Chynybari Tursubekov presiede il partito socialdemocratico kirghiso e da due mesi ha assunto la carica di presidente del Consiglio supremo della Repubblica del Kirghizistan, il Parlamento unicamerale del Paese composto da 120 membri eletti direttamente, con una quota femminile di appena il 20 per cento. Il presidente del Consiglio supremo era accompagnato da una delegazione parlamentare composta da sei persone e dal viceministro degli affari esteri kirghiso.
I rapporti bilaterali tra la Svizzera e il Kirghizistan sono molto buoni. Un anno fa il presidente della Repubblica del Kirghizistan Almazbek Atambaev ha incontrato a Berna la presidente della Confederazione Simonetta Sommaruga e il consigliere federale Didier Burkhalter. Il Kirghizistan rientra tra i Paesi prioritari della cooperazione svizzera allo sviluppo. La DSC e la SECO intervengono prevalentemente nei settori della sanità, della riforma del settore pubblico e dell'infrastruttura come anche dello sviluppo del settore privato.
Chynybai Tursunbekov e la sua delegazione sono stati ricevuti per una serie di colloqui dalla presidente del Consiglio nazionale Christa Markwalder e dal presidente del Consiglio degli Stati Raphaël Comte. Si è inoltre tenuto un incontro con la vicepresidente della Confederazione Doris Leuthard e con la segretaria di Stato e direttrice della SECO, Marie-Gabrielle Ineichen-Fleisch.
I colloqui erano incentrati sullo sviluppo economico e sugli sforzi di democratizzazione della Repubblica del Kirghizistan.

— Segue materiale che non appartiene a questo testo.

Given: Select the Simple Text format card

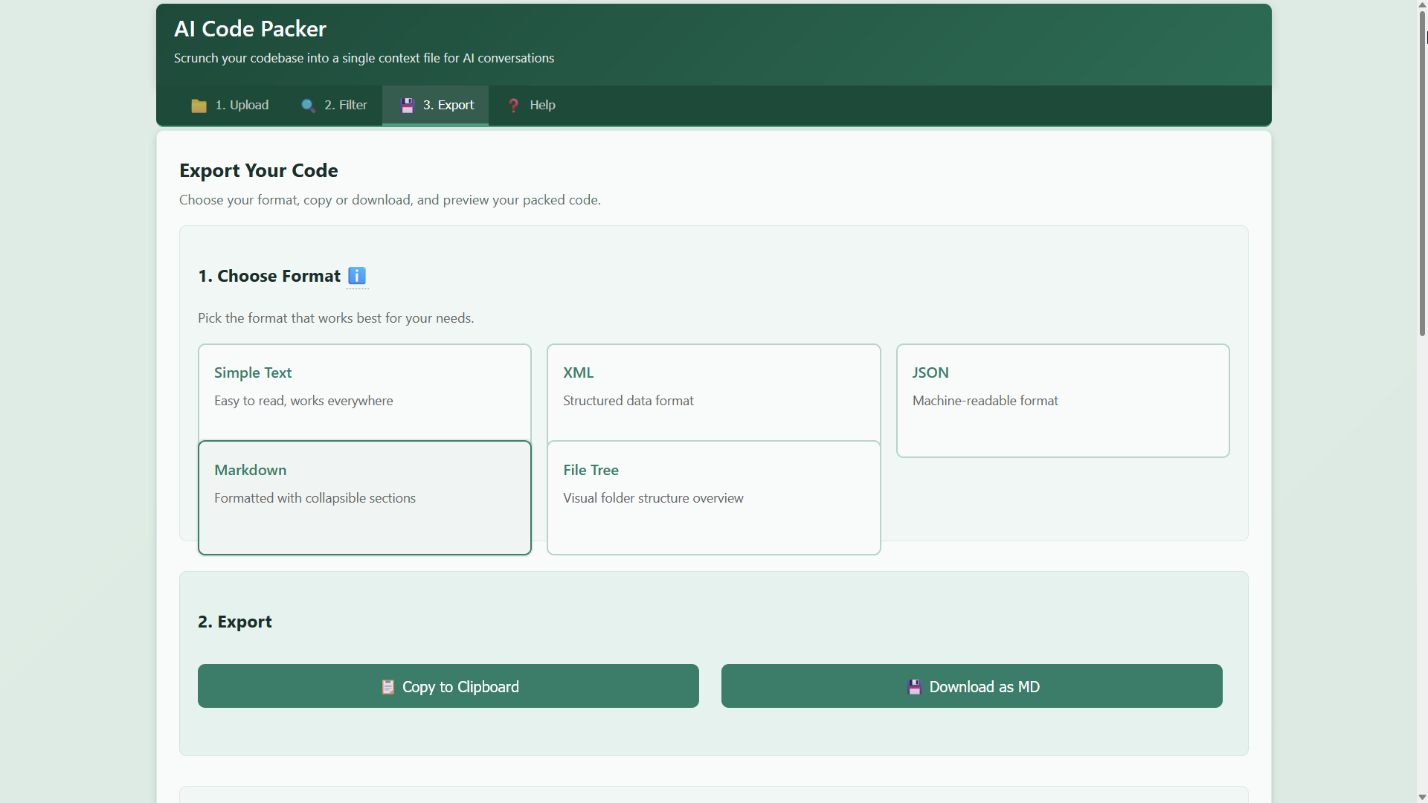Looking at the screenshot, I should pyautogui.click(x=364, y=391).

A tale proposito la delegazione kirghisa ha sottolineato la funzione esemplare svolta dalla Svizzera ed espresso la propria gratitudine per il sostegno assicurato dal nostro Paese nell’ambito della cooperazione allo sviluppo. Il prossimo importante obiettivo è lo svolgimento corretto e trasparente delle elezioni presidenziali nel 2017. Il Kirghizistan si sta inoltre adoperando per migliorare le condizioni di investimento, promuovere la produzione energetica (in particolare mediante centrali idroelettriche) come pure il turismo.